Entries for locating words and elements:
******************************
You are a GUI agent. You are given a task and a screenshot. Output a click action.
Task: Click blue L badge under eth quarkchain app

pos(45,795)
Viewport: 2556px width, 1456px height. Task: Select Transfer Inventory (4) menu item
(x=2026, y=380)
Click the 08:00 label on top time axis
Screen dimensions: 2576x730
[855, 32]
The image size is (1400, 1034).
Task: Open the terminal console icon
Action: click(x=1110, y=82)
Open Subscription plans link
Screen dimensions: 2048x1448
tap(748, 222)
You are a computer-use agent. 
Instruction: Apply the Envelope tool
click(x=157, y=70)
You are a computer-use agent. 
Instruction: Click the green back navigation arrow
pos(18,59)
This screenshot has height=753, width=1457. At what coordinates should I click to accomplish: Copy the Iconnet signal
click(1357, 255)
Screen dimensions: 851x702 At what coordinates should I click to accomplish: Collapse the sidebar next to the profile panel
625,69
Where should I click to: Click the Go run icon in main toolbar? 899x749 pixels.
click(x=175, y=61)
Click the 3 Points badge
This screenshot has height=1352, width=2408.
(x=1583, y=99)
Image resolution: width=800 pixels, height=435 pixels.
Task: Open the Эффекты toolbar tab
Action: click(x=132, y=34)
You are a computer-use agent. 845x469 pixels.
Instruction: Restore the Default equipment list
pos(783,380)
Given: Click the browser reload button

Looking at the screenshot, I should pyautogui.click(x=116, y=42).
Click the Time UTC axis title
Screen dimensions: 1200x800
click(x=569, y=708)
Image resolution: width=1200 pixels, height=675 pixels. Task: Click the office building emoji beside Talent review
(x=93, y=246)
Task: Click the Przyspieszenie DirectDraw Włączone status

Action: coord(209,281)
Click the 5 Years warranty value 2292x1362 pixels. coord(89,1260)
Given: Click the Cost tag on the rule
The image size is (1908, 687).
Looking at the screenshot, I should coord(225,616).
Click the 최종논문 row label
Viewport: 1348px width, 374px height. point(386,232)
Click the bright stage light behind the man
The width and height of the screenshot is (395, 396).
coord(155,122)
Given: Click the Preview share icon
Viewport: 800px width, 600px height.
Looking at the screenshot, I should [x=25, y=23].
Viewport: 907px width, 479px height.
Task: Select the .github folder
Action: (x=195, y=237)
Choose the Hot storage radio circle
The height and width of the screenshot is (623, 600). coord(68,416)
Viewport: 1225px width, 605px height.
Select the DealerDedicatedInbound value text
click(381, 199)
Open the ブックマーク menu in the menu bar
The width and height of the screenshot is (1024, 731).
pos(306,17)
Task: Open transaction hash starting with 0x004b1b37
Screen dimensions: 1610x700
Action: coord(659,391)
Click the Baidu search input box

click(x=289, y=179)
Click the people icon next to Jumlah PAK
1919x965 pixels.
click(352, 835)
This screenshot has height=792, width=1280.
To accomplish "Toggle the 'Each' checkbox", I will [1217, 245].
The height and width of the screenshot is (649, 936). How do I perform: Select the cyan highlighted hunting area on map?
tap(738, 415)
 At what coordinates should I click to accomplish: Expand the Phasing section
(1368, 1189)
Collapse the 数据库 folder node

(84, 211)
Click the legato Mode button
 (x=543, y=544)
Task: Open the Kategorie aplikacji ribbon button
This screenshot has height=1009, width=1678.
******************************
WHAT YOU SHOULD DO:
Give the part of the material that opens with the line containing "Click the legato Mode button" and runs to the end of the material as a JSON list of strings, one string per line and no blank lines.

TASK OUTPUT:
[
  "Click the legato Mode button",
  " (x=543, y=544)",
  "Task: Open the Kategorie aplikacji ribbon button",
  "This screenshot has height=1009, width=1678."
]